Abutment – an artificial root used to anchor a dental implant or a natural tooth that helps support a fixed bridge.
Alveolar bone – the portion of the jawbone that forms and supports the tooth socket.
Amalgam – material made of mercury and other alloy mixtures that is used to restore a decayed tooth.
Anterior teeth – the front teeth (incisors and cuspids).
Bicuspids – the back teeth.
Bonding – a procedure used to restore crooked, chipped, cracked or discolored teeth. During the procedure, composite material, either plastic or resin, is bonded to the surface of the tooth.
Bone Graft – a surgical procedure performed to replace missing bone, in preparation for the placement of bridges or dental implants.
Bridge – a fixed or removable appliance that replaces one or multiple missing teeth. Bridges can be made of porcelain, gold or alloys, or a combination of all these materials.
Bruxism – clenching or grinding of the teeth.
CAD/CAM – technology used to design and create dental crowns and other restorations.
Calculus – the hardened plaque that can form on neglected or prone teeth, commonly known as tartar.
Canines – pointy teeth next to the front teeth. Also called cuspids.
Caries – cavities; tooth decay.
Contouring – reshaping of the teeth.
Crown – also called a cap. A crown restores a tooth that is decayed, fractured, misshapen or discolored.
Dental implant – an artificial tooth root used to replace a single or multiple missing teeth.
Dentin – the dense, hard, bony tissue that makes up the main portion of a tooth; located beneath the enamel.
Dentures – a removable prosthesis used to replace missing teeth.
Enamel – the hard surface of the tooth above the gum line.
Endodontist – a dentist who specializes in root canals and the treatment of diseases and infections of the dental pulp (inner tooth)
Extraction – the removal of a tooth or teeth.
Filling – amalgam (metal) or composite material used to repair a decayed, cracked or broken tooth.
Fluoride – a substance naturally present in water that helps prevent tooth decay.

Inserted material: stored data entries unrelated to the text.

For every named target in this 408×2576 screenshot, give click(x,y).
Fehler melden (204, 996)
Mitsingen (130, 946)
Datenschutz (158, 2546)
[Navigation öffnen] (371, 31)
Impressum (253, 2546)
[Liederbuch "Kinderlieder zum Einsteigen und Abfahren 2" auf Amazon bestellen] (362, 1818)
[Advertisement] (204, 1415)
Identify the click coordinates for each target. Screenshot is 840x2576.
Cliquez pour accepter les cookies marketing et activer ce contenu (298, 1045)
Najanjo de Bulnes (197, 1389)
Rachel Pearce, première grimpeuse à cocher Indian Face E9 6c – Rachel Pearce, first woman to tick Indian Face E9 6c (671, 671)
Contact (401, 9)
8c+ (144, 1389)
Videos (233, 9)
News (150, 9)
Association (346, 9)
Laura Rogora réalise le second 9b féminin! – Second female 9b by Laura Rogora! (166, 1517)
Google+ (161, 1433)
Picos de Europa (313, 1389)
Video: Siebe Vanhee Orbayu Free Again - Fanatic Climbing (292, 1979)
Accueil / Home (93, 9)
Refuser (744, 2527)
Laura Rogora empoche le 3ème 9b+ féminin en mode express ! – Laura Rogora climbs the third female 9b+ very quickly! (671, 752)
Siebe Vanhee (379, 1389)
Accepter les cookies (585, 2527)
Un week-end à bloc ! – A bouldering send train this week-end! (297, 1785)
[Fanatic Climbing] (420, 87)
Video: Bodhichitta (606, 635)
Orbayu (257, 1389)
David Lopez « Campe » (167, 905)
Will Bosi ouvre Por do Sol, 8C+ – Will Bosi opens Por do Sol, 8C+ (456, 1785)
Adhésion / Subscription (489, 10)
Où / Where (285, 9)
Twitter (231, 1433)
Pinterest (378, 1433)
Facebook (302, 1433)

Fracture – a broken tooth.
Gingiva – gum tissue
Gum Disease – a serious infection of the gum tissues that can lead to tooth loss if not treated. Also called periodontal disease.
Impacted Tooth – often occurring with wisdom teeth, it is a tooth that sits sideways below the gum line, often requires extraction.
Incisor – one of the flat, sharp-edged teeth in the front of the mouth.
Inlay – filling used to restore small areas of mild to moderate decay on the surface of a tooth.
Malocclusion – bad bite.
Mandible – the lower jaw.
Maxilla – the upper jaw.
Night Guard – a plastic mouthpiece worn at night to prevent grinding of the teeth. Also used to treat TMJ.
Pedontist – also known as a pediatric dentist, a dentist that specializes in the treatment of children's teeth.
Periodontist – a dentist specializing in the treatment of gum disease.
Plaque – a sticky buildup of acids and bacteria that causes tooth decay.
Posterior Teeth – the teeth in the back of the mouth.
Primary Teeth – also known as "baby teeth" or deciduous teeth.
Prosthodontist – a dentist specializing in the restoration and replacement of missing teeth or severely damaged teeth.
Root – the portion of the tooth below your gum line.
Sleep Apnea – a potentially serious disorder in which a sleeping person may stop breathing for 10 seconds or more, often continuously throughout the night. Prosthodontists use non-surgical custom made appliances to treat sleep apnea.
TMJ Disorder – a disorder associated with the joint of the jaw, often caused by a misalignment of or a disparity in upper and lower jaw sizes.
Veneer – a plastic, porcelain or composite material used to improve the attractiveness of a stained or damaged tooth.